### What is expected
Type the data below again exactly. Omit all pictures.

### Data for analysis
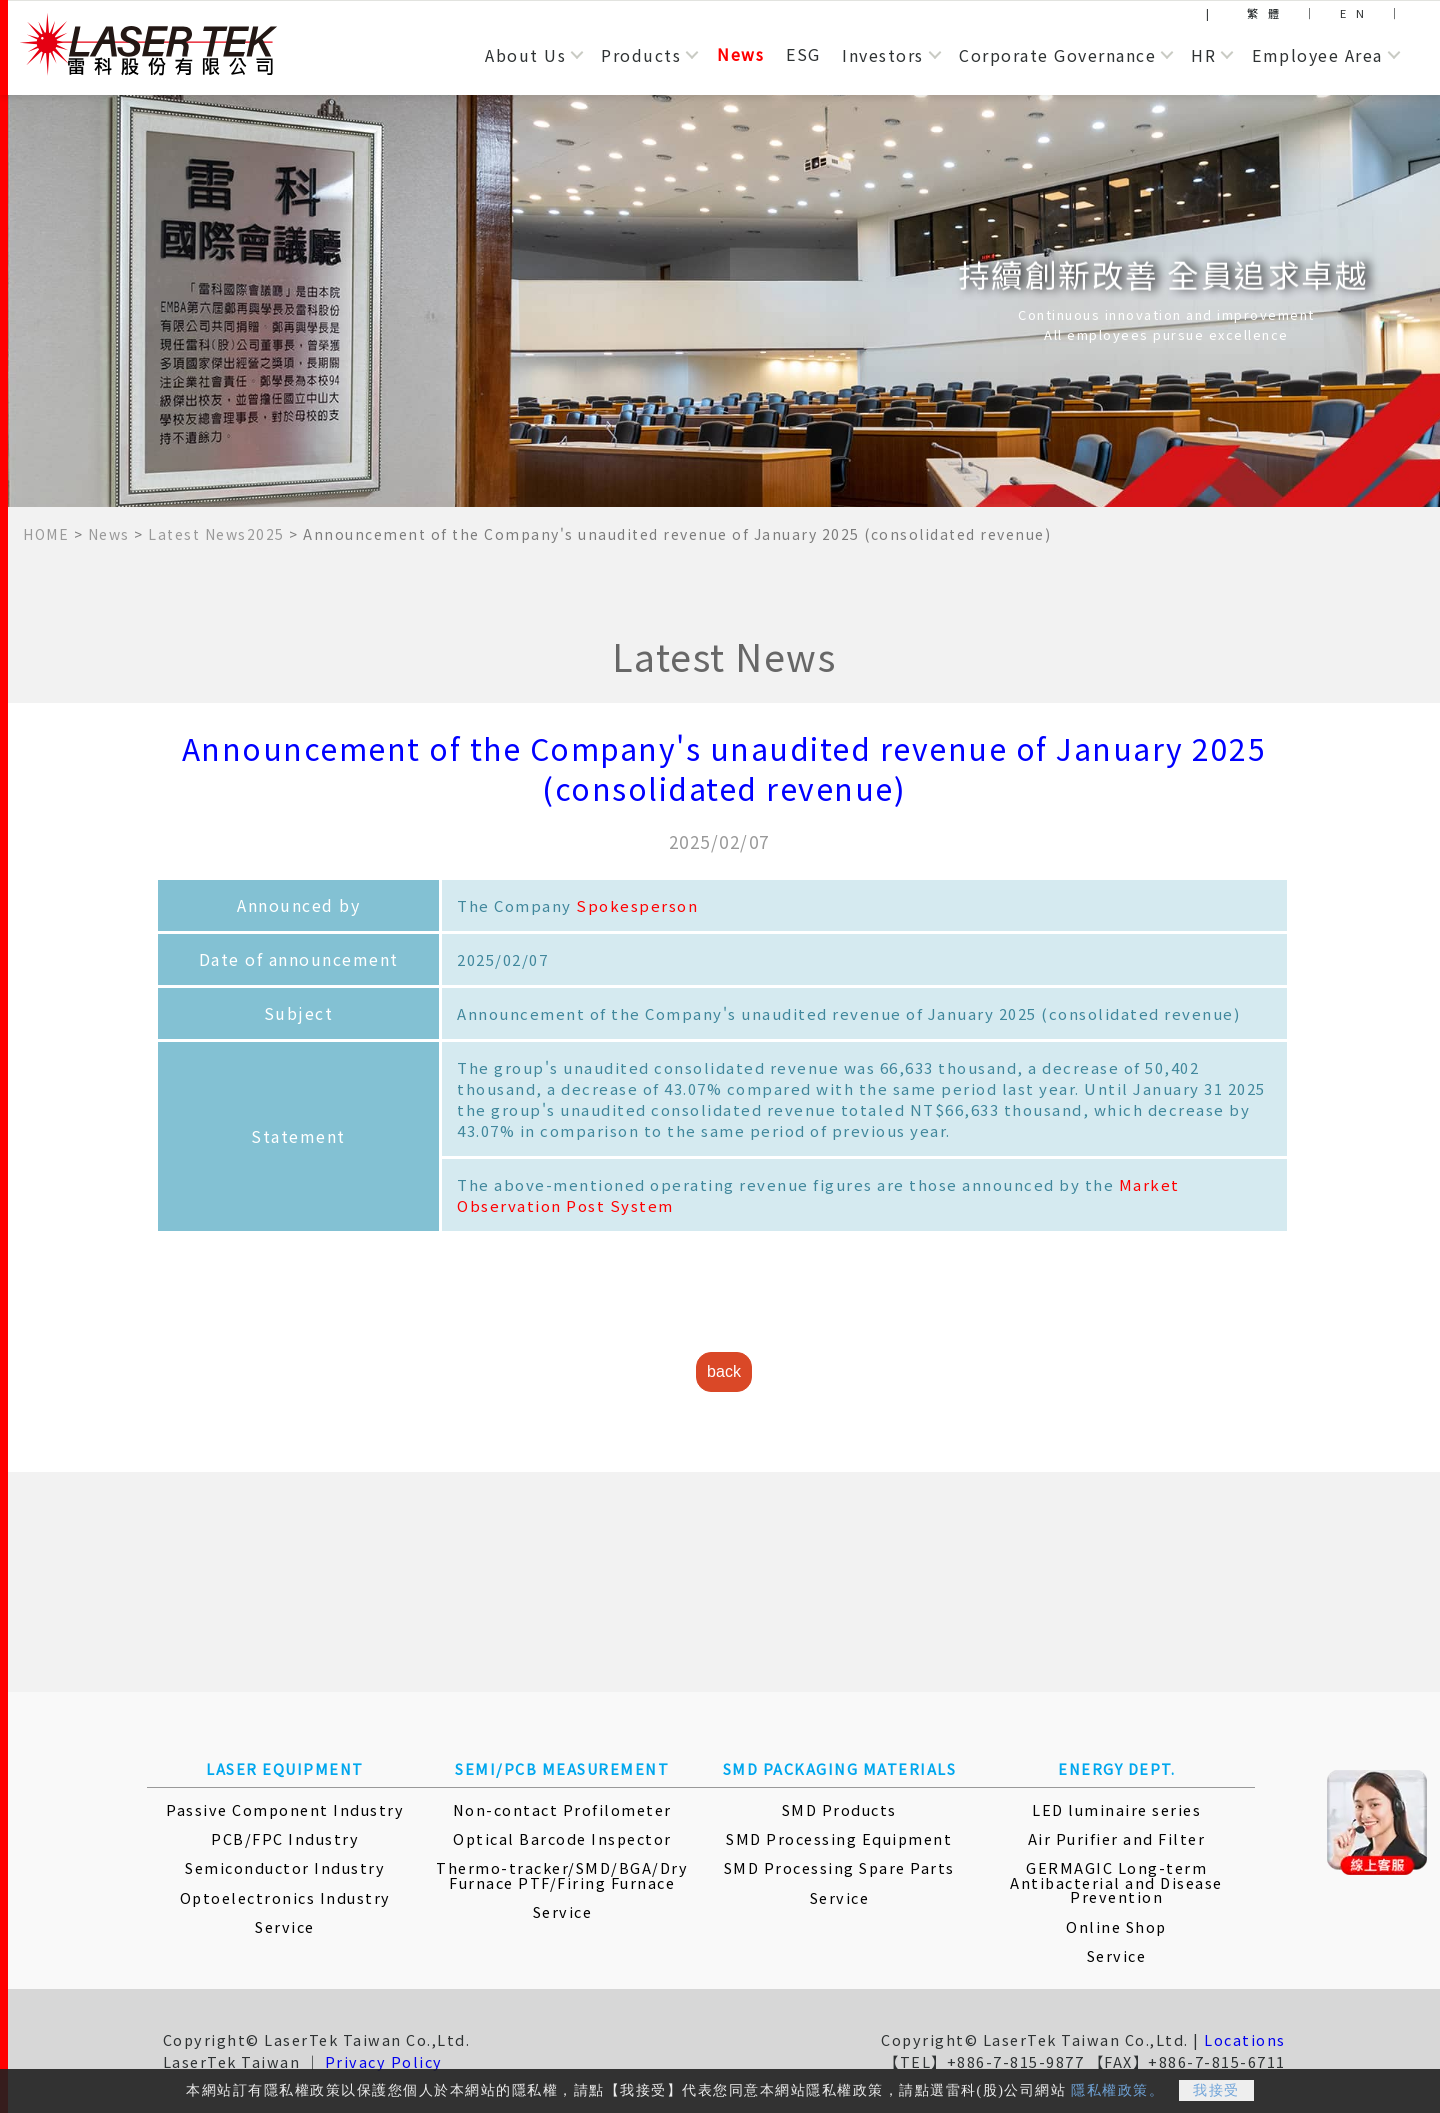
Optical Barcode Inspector (562, 1838)
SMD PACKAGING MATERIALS (840, 1768)
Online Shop (1116, 1926)
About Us (525, 55)
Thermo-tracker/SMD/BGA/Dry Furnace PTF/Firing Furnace (562, 1874)
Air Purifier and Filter (1117, 1838)
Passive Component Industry (285, 1809)
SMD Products (839, 1809)
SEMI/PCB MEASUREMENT (562, 1768)
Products (641, 55)
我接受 (1216, 2097)
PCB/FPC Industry (285, 1838)
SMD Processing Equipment (839, 1838)
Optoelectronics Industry (285, 1897)
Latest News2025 (216, 534)
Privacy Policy (384, 2061)
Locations (1245, 2039)
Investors (883, 55)
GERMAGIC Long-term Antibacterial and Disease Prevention (1116, 1882)
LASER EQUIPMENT (285, 1768)
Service (285, 1926)
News (740, 54)
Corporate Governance (1057, 55)
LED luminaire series (1116, 1809)
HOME (46, 534)
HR (1203, 55)
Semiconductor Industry (285, 1867)
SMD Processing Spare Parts (839, 1867)
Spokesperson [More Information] (637, 905)
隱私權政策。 (1117, 2097)
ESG (803, 54)
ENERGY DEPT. (1116, 1768)
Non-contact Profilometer (562, 1809)
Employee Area (1317, 55)
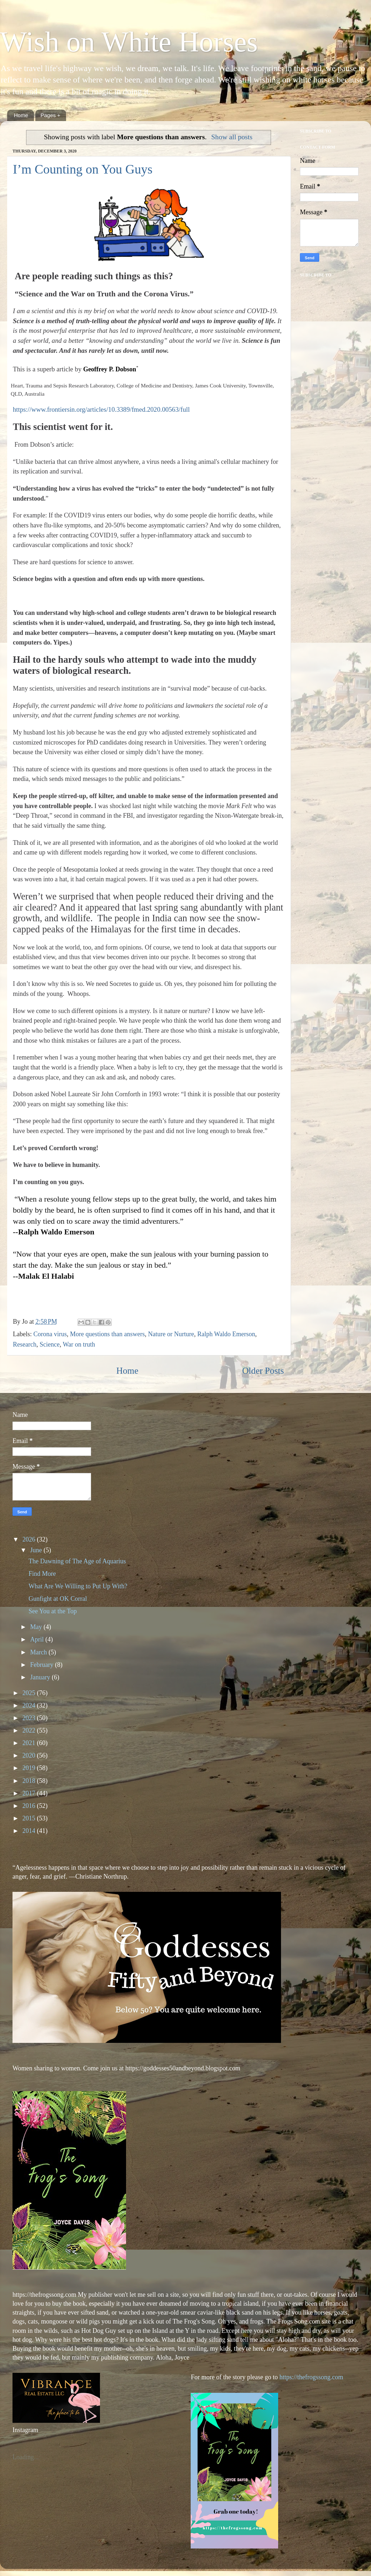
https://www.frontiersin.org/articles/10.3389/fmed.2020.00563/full (101, 409)
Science (50, 1344)
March (39, 1652)
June (37, 1550)
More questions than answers (107, 1334)
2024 (29, 1705)
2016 (29, 1805)
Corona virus (50, 1334)
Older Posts (263, 1370)
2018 (29, 1780)
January (40, 1677)
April (37, 1639)
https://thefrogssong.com (310, 2377)
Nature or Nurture (171, 1334)
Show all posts (231, 137)
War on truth (79, 1344)
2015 (29, 1818)
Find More (42, 1573)
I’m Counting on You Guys (82, 169)
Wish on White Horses (129, 41)
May (37, 1626)
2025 (29, 1693)
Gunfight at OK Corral (58, 1598)
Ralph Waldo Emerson (226, 1334)
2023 (29, 1717)
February (42, 1664)
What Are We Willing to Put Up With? (78, 1586)
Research (24, 1344)
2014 (29, 1830)
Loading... (25, 2457)
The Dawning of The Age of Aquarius (77, 1561)
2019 (29, 1767)
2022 (29, 1730)
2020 (29, 1755)
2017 (29, 1793)
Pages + (50, 115)
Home (21, 115)
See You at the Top (53, 1611)
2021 (29, 1742)
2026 (29, 1539)
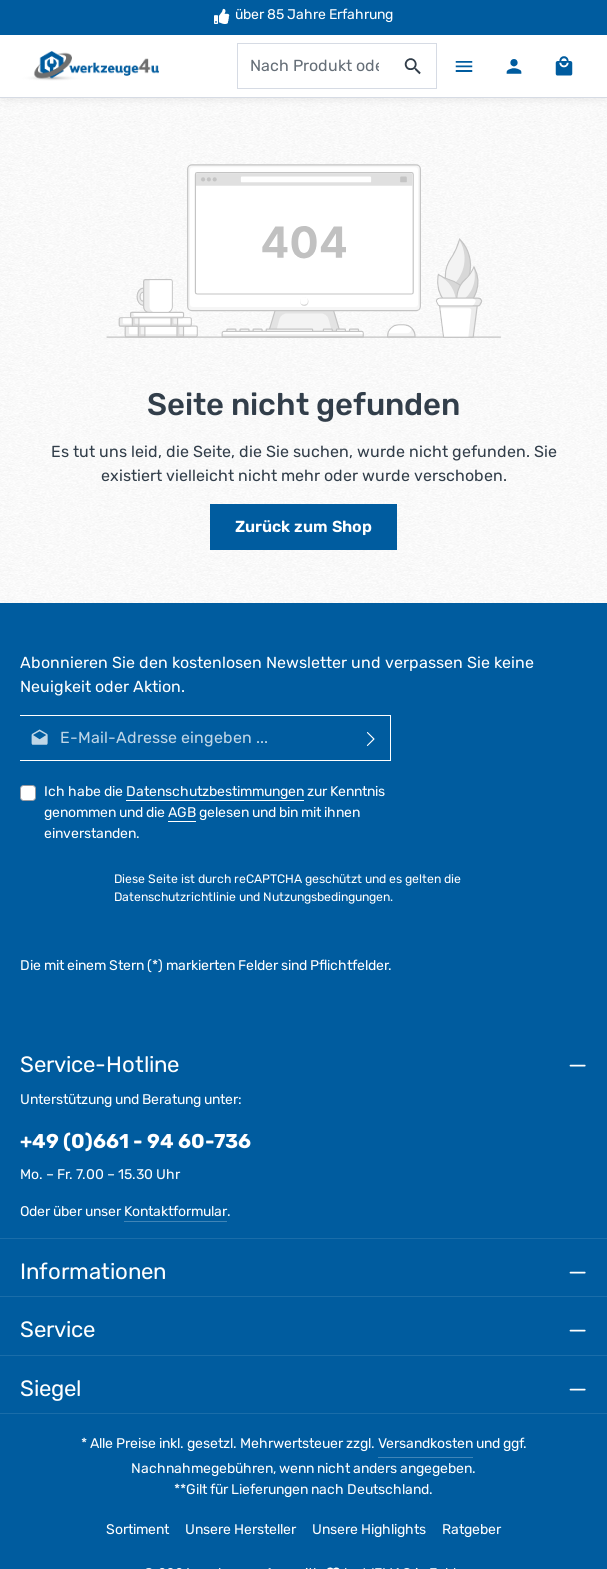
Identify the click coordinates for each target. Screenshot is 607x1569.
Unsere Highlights (369, 1529)
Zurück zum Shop (303, 526)
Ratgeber (471, 1529)
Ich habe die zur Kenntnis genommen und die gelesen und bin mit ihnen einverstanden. (214, 812)
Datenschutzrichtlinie (175, 897)
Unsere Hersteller (240, 1529)
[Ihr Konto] (514, 66)
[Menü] (464, 66)
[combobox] (314, 66)
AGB (182, 812)
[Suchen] (413, 66)
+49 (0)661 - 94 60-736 (135, 1141)
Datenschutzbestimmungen (215, 791)
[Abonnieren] (371, 738)
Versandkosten (425, 1443)
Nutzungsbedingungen (326, 897)
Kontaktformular (175, 1211)
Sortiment (137, 1529)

### Written solution
Optical Barcode Inspector (562, 1838)
SMD PACKAGING MATERIALS (840, 1768)
Online Shop (1116, 1926)
About Us (525, 55)
Thermo-tracker/SMD/BGA/Dry Furnace PTF/Firing Furnace (562, 1874)
Air Purifier and Filter (1117, 1838)
Passive Component Industry (285, 1809)
SMD Products (839, 1809)
SEMI/PCB MEASUREMENT (562, 1768)
Products (641, 55)
我接受 (1216, 2097)
PCB/FPC Industry (285, 1838)
SMD Processing Equipment (839, 1838)
Optoelectronics Industry (285, 1897)
Latest News2025 (216, 534)
Privacy Policy (384, 2061)
Locations (1245, 2039)
Investors (883, 55)
GERMAGIC Long-term Antibacterial and Disease Prevention (1116, 1882)
LASER EQUIPMENT (285, 1768)
Service (285, 1926)
News (740, 54)
Corporate Governance (1057, 55)
LED luminaire series (1116, 1809)
HOME (46, 534)
HR (1203, 55)
Semiconductor Industry (285, 1867)
SMD Processing Spare Parts (839, 1867)
Spokesperson [More Information] (637, 905)
隱私權政策。 (1117, 2097)
ESG (803, 54)
ENERGY DEPT. (1116, 1768)
Non-contact Profilometer (562, 1809)
Employee Area (1317, 55)
https://www.frontiersin.org/articles/10.3389/fmed.2020.00563/full (101, 409)
Science (50, 1344)
March (39, 1652)
June (37, 1550)
More questions than answers (107, 1334)
2024 (29, 1705)
2016 (29, 1805)
Corona virus (50, 1334)
Older Posts (263, 1370)
2018 (29, 1780)
January (40, 1677)
April (37, 1639)
https://thefrogssong.com (310, 2377)
Nature or Nurture (171, 1334)
Show all posts (231, 137)
War on truth (79, 1344)
2015 (29, 1818)
Find More (42, 1573)
I’m Counting on You Guys (82, 169)
Wish on White Horses (129, 41)
May (37, 1626)
2025 (29, 1693)
Gunfight at OK Corral (58, 1598)
Ralph Waldo Emerson (226, 1334)
2023 (29, 1717)
February (42, 1664)
What Are We Willing to Put Up With? (78, 1586)
Research (24, 1344)
2014 (29, 1830)
Loading... (25, 2457)
The Dawning of The Age of Aquarius (77, 1561)
2019 (29, 1767)
2022 (29, 1730)
2020 (29, 1755)
2017 (29, 1793)
Pages + (50, 115)
Home (21, 115)
See You at the Top (53, 1611)
2021 (29, 1742)
2026 (29, 1539)
Identify the click coordinates for each target. Screenshot is 607x1569.
Unsere Highlights (369, 1529)
Zurück zum Shop (303, 526)
Ratgeber (471, 1529)
Ich habe die zur Kenntnis genommen und die gelesen und bin mit ihnen einverstanden. (214, 812)
Datenschutzrichtlinie (175, 897)
Unsere Hersteller (240, 1529)
[Ihr Konto] (514, 66)
[Menü] (464, 66)
[combobox] (314, 66)
AGB (182, 812)
[Suchen] (413, 66)
+49 (0)661 - 94 60-736 (135, 1141)
Datenschutzbestimmungen (215, 791)
[Abonnieren] (371, 738)
Versandkosten (425, 1443)
Nutzungsbedingungen (326, 897)
Kontaktformular (175, 1211)
Sortiment (137, 1529)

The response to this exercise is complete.